→ **ABOUT THIS TASK**: Within the records below, reproduce without change the lines from the line that has "The width and height of the screenshot is (1024, 585)." through the line that has "the copyright line", and only those.
+ + +
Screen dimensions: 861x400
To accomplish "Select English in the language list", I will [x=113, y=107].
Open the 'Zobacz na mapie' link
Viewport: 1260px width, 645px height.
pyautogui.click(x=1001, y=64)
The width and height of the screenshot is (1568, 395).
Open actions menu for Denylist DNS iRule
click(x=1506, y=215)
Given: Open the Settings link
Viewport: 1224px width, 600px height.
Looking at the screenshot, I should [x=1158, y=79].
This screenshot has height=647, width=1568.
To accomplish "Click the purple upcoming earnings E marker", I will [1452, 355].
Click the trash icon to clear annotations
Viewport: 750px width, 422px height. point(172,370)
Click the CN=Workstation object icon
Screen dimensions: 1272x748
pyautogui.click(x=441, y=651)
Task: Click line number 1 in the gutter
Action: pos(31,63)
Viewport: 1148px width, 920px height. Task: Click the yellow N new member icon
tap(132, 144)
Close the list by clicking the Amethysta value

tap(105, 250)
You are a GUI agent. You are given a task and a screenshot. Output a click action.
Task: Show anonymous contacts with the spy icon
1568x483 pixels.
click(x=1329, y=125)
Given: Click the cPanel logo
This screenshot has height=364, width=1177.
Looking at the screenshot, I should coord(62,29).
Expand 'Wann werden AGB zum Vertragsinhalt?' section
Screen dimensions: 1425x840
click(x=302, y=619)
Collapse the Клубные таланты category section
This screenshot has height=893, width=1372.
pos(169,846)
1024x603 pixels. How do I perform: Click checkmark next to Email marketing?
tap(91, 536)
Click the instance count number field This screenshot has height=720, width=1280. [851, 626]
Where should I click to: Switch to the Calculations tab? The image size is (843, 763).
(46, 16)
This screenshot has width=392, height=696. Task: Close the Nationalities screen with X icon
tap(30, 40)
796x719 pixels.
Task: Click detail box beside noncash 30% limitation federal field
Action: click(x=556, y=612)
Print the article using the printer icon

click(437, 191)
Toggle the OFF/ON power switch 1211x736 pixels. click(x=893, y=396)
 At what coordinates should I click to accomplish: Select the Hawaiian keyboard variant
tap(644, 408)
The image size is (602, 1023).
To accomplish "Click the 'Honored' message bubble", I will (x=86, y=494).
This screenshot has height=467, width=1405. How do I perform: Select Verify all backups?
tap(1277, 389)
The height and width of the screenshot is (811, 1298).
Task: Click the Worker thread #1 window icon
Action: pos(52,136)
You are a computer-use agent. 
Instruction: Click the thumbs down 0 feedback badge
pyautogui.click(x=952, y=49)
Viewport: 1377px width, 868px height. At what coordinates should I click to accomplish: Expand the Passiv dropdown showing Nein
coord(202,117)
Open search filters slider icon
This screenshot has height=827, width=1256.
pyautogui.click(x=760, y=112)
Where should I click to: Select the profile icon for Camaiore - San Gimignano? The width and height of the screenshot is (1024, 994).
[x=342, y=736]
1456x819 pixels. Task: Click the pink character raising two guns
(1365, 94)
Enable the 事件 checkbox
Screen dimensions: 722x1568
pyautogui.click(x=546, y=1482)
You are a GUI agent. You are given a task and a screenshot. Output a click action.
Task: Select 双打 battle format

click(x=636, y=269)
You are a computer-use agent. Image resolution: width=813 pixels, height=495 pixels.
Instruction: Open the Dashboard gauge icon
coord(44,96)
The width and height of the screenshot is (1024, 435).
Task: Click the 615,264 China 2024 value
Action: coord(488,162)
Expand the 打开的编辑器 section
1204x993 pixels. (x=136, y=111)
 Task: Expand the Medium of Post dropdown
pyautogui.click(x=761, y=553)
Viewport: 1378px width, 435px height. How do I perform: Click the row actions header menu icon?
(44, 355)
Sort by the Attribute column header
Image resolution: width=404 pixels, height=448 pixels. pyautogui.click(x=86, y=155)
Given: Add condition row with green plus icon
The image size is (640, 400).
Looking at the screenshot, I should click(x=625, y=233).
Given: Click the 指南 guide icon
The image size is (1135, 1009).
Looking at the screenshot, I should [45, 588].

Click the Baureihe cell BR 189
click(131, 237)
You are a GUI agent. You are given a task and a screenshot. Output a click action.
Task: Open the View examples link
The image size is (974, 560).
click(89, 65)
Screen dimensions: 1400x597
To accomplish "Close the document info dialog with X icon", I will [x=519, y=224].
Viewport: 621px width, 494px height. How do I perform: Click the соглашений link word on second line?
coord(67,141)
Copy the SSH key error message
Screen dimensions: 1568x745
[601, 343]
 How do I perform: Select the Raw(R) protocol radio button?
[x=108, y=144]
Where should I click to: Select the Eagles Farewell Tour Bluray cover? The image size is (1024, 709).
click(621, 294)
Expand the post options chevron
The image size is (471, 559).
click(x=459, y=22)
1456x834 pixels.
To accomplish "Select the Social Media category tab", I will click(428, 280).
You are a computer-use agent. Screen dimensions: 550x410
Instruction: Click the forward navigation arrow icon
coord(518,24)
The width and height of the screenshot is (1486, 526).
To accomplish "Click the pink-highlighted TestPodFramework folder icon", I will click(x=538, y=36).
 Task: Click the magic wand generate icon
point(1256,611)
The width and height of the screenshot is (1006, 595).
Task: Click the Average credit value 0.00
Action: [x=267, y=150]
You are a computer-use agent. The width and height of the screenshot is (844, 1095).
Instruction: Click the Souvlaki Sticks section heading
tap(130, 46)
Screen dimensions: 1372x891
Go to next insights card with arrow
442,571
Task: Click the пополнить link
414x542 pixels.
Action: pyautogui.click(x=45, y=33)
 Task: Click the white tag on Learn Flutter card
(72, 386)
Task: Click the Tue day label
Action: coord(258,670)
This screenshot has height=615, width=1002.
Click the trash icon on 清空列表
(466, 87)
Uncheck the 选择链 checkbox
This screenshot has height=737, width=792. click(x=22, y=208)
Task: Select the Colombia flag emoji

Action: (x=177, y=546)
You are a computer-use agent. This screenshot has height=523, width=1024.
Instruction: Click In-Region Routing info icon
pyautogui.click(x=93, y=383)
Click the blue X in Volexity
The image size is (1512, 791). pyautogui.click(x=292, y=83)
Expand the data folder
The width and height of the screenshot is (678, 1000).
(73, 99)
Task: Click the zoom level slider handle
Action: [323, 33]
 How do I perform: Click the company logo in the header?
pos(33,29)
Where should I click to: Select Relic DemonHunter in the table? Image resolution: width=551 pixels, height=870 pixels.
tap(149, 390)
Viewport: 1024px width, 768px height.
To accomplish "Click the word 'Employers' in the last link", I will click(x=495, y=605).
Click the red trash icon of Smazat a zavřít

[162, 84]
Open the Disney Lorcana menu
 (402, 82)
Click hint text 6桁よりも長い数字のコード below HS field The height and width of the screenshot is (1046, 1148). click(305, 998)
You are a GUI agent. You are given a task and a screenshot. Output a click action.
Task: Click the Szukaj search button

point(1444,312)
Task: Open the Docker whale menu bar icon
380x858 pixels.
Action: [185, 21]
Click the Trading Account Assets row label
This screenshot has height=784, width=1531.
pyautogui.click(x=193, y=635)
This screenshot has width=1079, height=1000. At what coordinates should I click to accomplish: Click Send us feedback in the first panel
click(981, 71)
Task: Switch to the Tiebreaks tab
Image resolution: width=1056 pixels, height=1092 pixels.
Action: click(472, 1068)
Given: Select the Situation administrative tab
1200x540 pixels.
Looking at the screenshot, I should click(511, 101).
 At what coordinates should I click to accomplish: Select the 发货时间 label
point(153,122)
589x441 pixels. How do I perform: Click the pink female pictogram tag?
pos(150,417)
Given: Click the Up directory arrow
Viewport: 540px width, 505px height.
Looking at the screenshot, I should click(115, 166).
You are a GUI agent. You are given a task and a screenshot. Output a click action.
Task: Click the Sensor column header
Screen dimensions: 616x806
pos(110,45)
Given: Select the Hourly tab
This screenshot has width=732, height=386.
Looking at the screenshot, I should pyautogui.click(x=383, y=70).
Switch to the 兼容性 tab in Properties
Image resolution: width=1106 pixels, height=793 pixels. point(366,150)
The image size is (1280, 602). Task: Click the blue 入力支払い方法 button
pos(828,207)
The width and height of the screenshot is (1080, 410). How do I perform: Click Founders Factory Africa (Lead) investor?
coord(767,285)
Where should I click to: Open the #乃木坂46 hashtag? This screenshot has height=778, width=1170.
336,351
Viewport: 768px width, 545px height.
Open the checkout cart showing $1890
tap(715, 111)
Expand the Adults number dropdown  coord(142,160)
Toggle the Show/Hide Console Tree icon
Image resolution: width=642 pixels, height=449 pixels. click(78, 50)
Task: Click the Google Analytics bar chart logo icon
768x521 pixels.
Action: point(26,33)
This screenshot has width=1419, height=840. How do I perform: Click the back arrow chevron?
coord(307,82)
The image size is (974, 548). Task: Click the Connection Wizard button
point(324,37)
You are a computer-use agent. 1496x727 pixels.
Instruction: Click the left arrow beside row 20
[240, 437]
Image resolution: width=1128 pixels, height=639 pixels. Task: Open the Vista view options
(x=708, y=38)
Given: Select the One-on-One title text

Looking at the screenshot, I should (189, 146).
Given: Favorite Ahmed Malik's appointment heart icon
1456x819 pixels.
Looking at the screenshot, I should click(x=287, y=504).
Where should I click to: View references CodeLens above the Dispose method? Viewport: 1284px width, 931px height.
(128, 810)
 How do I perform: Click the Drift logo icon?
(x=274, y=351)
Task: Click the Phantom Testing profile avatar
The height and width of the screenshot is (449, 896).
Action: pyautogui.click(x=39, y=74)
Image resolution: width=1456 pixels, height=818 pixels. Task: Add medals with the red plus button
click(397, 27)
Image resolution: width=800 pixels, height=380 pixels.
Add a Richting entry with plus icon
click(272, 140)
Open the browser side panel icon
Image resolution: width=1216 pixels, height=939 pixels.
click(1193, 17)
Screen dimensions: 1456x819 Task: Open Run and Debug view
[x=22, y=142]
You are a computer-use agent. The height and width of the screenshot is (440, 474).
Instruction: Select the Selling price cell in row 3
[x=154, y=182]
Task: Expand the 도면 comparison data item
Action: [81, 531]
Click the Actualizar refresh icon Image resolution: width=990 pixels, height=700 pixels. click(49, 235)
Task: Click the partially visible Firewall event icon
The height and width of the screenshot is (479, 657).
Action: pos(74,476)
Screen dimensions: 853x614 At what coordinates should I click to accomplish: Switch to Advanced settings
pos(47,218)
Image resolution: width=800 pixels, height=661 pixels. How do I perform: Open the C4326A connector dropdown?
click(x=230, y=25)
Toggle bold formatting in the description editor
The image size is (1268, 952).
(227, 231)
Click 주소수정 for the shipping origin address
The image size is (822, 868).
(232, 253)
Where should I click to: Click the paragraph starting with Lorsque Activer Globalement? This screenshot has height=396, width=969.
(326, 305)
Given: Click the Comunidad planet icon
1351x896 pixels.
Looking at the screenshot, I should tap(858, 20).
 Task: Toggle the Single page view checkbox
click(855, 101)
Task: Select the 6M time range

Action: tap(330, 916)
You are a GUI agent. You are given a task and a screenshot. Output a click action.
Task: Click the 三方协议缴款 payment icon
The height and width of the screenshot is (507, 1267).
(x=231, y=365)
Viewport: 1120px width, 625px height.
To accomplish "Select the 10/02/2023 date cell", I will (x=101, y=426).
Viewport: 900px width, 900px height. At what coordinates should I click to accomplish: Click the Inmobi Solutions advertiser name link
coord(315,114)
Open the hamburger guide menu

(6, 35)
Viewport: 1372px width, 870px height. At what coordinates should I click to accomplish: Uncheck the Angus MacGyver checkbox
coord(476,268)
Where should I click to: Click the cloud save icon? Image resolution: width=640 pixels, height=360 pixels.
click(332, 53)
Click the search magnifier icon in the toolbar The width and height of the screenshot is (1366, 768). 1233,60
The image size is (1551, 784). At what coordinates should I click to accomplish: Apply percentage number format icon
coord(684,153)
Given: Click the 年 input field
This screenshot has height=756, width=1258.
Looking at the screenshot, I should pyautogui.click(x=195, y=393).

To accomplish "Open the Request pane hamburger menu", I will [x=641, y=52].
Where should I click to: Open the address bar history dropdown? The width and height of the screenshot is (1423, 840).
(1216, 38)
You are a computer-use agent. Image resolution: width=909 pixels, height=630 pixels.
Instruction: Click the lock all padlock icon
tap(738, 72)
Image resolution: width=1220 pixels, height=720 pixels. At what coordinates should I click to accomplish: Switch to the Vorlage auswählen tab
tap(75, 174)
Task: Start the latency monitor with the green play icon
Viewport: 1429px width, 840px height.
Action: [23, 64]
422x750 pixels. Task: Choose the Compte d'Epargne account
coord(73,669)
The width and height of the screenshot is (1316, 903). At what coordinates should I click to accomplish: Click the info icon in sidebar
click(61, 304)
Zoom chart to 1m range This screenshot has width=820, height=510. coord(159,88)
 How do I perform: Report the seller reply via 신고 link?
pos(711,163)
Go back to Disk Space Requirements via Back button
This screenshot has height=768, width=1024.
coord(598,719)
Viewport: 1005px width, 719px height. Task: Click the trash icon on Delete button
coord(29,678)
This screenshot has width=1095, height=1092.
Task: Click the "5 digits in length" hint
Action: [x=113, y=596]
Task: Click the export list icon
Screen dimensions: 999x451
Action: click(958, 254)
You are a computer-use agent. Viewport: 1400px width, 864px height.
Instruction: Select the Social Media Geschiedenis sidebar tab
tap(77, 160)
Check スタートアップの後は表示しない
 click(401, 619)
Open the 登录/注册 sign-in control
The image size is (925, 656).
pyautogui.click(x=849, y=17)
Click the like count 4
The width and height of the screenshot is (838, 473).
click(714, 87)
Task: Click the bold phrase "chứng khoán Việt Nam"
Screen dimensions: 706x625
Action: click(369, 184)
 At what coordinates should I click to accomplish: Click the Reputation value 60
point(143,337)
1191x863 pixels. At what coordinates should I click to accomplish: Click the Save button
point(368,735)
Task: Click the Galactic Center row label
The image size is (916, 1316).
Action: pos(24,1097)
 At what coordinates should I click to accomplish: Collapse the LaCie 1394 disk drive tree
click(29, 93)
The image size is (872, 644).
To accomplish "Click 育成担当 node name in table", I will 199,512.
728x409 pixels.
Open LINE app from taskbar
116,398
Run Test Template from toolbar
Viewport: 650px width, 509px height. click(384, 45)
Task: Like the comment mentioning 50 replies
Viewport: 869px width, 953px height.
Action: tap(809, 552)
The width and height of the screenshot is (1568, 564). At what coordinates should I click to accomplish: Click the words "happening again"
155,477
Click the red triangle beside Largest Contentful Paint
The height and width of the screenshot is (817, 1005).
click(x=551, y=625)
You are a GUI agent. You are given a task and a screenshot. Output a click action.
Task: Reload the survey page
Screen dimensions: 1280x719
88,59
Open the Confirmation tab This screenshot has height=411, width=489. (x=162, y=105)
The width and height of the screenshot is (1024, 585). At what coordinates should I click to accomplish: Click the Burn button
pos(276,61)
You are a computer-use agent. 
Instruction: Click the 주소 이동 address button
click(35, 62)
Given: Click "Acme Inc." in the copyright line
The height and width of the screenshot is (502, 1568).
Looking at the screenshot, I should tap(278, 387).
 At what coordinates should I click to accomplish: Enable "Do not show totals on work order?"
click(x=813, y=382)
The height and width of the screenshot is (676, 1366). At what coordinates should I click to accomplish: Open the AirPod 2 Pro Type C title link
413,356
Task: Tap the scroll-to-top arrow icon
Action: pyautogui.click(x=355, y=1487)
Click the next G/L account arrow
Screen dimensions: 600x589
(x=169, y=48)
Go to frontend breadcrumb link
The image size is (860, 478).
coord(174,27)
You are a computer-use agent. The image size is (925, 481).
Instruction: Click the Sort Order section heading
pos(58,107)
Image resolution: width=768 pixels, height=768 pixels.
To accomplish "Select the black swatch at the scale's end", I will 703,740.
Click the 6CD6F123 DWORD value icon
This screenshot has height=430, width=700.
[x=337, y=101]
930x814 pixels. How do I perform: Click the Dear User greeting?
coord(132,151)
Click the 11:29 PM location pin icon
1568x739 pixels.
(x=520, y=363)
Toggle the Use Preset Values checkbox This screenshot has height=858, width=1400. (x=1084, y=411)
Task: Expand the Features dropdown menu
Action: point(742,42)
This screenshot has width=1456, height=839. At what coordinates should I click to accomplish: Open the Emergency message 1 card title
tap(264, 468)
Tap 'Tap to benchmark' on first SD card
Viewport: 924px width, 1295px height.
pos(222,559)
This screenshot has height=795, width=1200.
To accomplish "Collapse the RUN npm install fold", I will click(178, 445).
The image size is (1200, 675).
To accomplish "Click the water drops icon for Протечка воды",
+ + +
→ **TASK OUTPUT**:
The width and height of the screenshot is (1024, 585). At what coordinates should I click to accomplish: Click the Burn button
pos(276,61)
You are a computer-use agent. 
Instruction: Click the 주소 이동 address button
click(35, 62)
Given: Click "Acme Inc." in the copyright line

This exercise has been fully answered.